The New Paltz Climate Action Coalition (NPCAC) hosted the Walkway to Paris informational event at the Walkway Over the Hudson last Friday.

The event was designed to facilitate a dialogue on issues related to global warming and climate change between presenters and community members.

The event’s design is the creation of Dan Guenther, founder of Phillies Bridge Farm and member of NPCAC.

Guenther said that he envisioned an event that allowed community members to “walk along the Walkway to talk to students, professors, climate scientists, and politicians,” creating an educational venue.

Presenters in attendance included Catskill Mountain Keeper, Citizens for Local Power, Hudson River Sloop Clearwater, NPCAC, and New York Public Interest Research Group (NYPIRG).

The event precedes the United Nations Climate Change Conference, which is scheduled for Nov. 30 through Dec. 11 in Paris.

High-level ministers from over 190 nations will meet to discuss a new global agreement on climate change. This agreement is likely to address the 2 degree Celsius increase above pre-industrial levels. This increase marks what scientists consider to be an acceptable temperature. Current projections estimate an increase of 5 degrees Celsius unless measures are taken.

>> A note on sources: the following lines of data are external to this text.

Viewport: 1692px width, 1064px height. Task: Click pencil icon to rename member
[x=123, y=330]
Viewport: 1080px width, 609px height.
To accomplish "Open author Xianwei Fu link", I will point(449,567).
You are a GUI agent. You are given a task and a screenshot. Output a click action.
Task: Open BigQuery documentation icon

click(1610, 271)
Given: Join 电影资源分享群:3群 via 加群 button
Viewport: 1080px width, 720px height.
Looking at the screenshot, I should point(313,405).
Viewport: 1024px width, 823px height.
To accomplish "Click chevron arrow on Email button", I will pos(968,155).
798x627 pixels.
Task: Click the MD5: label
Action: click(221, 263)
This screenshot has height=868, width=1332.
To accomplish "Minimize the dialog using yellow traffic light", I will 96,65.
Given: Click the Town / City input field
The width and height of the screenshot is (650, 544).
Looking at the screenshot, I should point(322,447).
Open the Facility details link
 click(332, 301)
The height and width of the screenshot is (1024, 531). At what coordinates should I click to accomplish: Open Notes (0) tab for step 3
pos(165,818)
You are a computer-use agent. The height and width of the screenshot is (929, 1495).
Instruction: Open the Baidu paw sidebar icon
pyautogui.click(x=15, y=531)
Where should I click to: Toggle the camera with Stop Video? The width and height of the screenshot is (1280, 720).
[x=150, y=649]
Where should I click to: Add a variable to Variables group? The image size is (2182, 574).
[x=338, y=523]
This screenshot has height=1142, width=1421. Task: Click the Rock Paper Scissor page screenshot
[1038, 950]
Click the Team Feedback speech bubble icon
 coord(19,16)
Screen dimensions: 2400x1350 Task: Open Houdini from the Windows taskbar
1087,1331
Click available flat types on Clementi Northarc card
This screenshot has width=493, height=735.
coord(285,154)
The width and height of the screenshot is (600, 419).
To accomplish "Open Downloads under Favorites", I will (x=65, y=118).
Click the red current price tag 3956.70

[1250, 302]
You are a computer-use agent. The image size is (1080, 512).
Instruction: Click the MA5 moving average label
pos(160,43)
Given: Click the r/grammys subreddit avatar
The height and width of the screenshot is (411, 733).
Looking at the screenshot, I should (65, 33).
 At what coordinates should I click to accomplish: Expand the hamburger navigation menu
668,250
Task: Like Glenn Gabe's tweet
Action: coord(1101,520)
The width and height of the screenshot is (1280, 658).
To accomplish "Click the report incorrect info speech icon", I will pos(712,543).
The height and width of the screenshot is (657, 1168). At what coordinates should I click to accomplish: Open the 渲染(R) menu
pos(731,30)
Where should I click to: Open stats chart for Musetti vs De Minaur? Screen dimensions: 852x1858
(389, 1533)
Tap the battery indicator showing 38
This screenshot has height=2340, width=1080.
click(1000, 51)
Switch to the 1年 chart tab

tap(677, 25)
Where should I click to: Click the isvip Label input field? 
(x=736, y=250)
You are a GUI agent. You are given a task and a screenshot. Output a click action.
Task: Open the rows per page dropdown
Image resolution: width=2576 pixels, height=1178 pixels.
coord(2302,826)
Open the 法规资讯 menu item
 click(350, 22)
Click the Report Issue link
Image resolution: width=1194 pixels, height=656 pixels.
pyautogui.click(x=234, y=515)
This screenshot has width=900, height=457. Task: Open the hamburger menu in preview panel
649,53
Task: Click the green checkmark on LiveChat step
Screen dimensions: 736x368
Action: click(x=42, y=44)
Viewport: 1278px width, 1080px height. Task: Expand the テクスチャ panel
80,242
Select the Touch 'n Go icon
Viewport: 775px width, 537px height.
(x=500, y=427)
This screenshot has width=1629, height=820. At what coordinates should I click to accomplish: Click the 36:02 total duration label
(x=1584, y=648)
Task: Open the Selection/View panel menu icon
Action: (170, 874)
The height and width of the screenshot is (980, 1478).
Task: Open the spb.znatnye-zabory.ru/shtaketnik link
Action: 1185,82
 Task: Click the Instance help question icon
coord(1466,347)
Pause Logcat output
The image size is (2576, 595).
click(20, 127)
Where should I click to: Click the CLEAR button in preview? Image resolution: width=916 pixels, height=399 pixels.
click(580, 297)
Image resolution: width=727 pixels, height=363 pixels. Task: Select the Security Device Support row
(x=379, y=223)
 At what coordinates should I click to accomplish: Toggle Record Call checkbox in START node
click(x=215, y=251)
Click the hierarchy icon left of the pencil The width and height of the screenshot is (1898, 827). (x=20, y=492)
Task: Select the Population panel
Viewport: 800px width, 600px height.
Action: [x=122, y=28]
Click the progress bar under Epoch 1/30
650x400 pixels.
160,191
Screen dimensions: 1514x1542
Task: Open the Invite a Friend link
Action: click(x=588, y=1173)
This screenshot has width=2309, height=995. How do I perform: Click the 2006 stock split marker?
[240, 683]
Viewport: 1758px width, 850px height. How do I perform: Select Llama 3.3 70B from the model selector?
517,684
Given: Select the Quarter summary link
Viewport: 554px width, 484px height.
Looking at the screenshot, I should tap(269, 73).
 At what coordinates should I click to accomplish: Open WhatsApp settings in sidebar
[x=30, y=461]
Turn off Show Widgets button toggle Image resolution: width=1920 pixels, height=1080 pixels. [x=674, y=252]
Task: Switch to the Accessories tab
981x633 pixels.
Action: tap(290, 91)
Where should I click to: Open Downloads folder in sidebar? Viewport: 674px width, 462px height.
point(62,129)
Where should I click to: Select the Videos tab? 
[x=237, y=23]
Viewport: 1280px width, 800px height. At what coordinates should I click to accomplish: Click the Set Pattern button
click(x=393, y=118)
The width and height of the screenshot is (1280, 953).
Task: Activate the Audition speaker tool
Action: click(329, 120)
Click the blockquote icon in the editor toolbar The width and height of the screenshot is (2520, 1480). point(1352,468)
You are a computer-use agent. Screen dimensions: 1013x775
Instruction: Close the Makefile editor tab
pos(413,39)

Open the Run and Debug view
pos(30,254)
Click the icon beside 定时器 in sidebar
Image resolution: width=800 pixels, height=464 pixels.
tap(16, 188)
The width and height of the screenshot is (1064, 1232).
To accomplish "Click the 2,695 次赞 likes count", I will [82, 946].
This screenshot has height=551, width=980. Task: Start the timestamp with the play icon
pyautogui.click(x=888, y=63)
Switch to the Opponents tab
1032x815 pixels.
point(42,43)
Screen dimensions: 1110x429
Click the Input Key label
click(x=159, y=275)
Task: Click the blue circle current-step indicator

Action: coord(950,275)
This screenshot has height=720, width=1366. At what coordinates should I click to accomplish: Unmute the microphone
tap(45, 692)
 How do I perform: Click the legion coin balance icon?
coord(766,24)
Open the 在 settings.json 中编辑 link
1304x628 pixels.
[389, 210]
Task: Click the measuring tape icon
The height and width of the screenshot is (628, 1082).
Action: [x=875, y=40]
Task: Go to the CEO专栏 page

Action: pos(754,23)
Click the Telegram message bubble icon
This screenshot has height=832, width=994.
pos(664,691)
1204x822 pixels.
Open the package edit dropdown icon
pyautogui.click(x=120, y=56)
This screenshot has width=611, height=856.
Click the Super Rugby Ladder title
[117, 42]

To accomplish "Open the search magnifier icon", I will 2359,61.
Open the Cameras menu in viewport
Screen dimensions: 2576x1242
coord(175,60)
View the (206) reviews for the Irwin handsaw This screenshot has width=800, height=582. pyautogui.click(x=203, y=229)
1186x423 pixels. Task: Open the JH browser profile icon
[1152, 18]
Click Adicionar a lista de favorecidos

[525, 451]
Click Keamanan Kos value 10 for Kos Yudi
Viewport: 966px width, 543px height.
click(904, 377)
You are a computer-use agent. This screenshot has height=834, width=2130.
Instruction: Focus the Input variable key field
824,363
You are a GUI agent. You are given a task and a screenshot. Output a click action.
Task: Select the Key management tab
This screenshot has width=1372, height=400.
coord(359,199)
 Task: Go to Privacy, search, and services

The roots of global climate policy reach back to 1992, when representatives of developed nations met in Rio de Janeiro and established the United Nations Framework Convention on Climate Change (UNFCCC).

The Kyoto Protocol was drafted in 1997 after years of discussions facilitated by the UNFCCC. The protocol required countries to cut carbon dioxide emissions by 5 percent of levels recorded in 1990.

A stipulation designed into the protocol barred its implementation, however. The protocol could not come into effect until countries responsible for 55 percent of the total global emissions ratified it.

The United States, the world’s largest emission producer, did not sign the Kyoto Protocol. Furthermore countries that did not meet the agreed upon emission levels were not penalized.

In 2009 another conference was held in Copenhagen. This time, all developed countries in attendance agreed to limit their emissions, an unprecedented deal.

The agreement was barred from ratification by the UN, however. However from what the press have described as chaos in the last moments of the conference. Although a form of the agreement was ratified in 2010 during the Cancun agreements.

The majority of the Walkway to Paris presenters shared a common message: action at the local and individual level.

“If everyone did a little bit on their own it would make a big difference,” said  Samantha Verdecchia, a third-year at SUNY New Paltz and attendee at the NPCAC.

A presenter from Bard College brought a board to the Walkway with an illustration of relatively simple modifications made to home windows and lighting fixtures that conserve heating and electrical energy.

“When people hear of these big movements they tend to ask ‘What can I do?’ Often people think, ‘nothing.’ They tend to leave it to a larger entity and be passive about it,” said SUNY New Paltz fourth-year Anna Norm.

On Nov. 12 the NPCAC is hosting a meeting on energy in Kingston, New York.